▶ WRITTEN EXERCISE: State how many lines of the material below contain the word "screenshot". Reply with the number alone.

— start SUPPLIED MATERIAL —

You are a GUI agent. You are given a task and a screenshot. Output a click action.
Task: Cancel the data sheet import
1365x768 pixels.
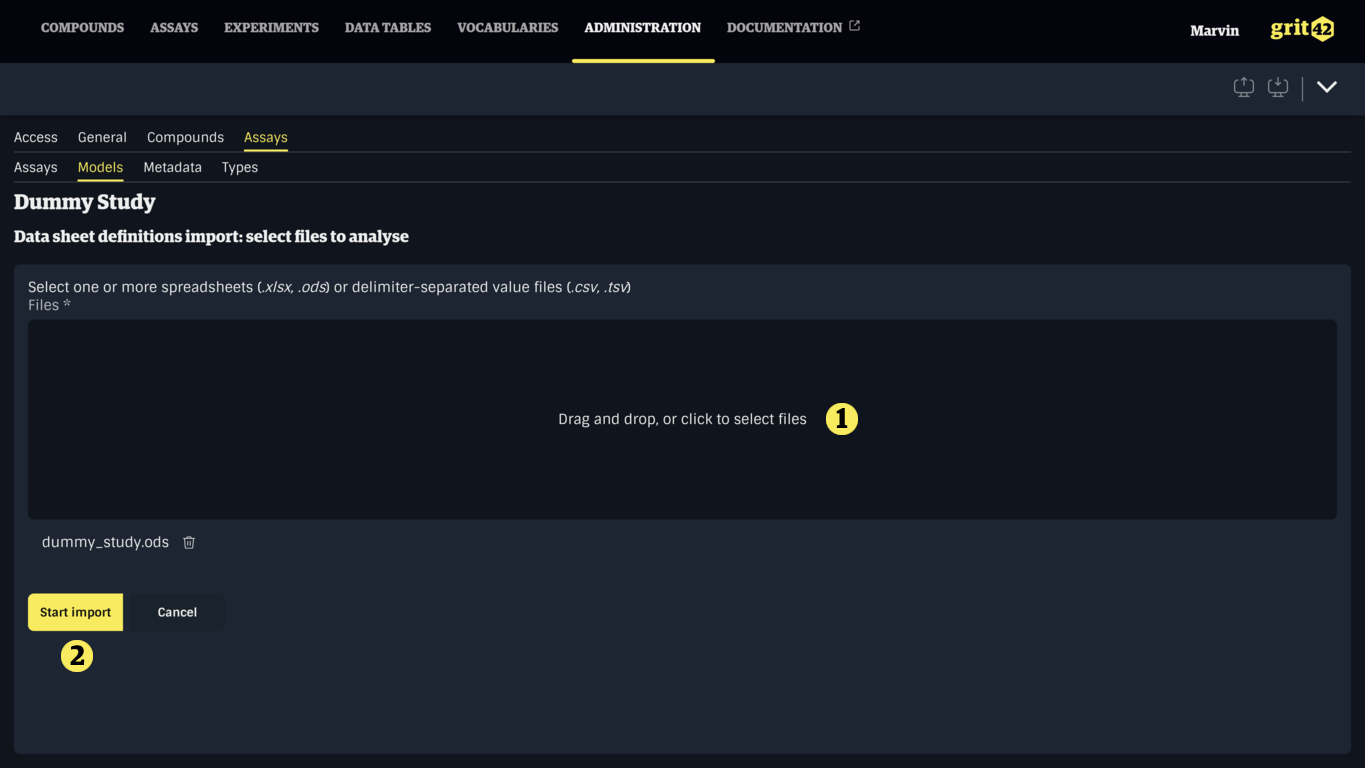[177, 612]
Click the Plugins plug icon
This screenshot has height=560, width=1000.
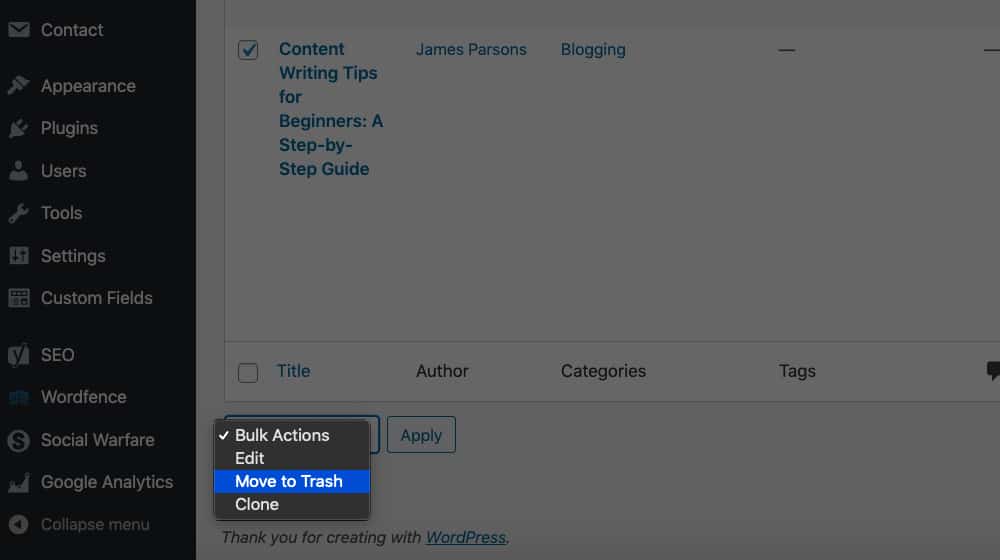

— end SUPPLIED MATERIAL —

▶ REPLY: 2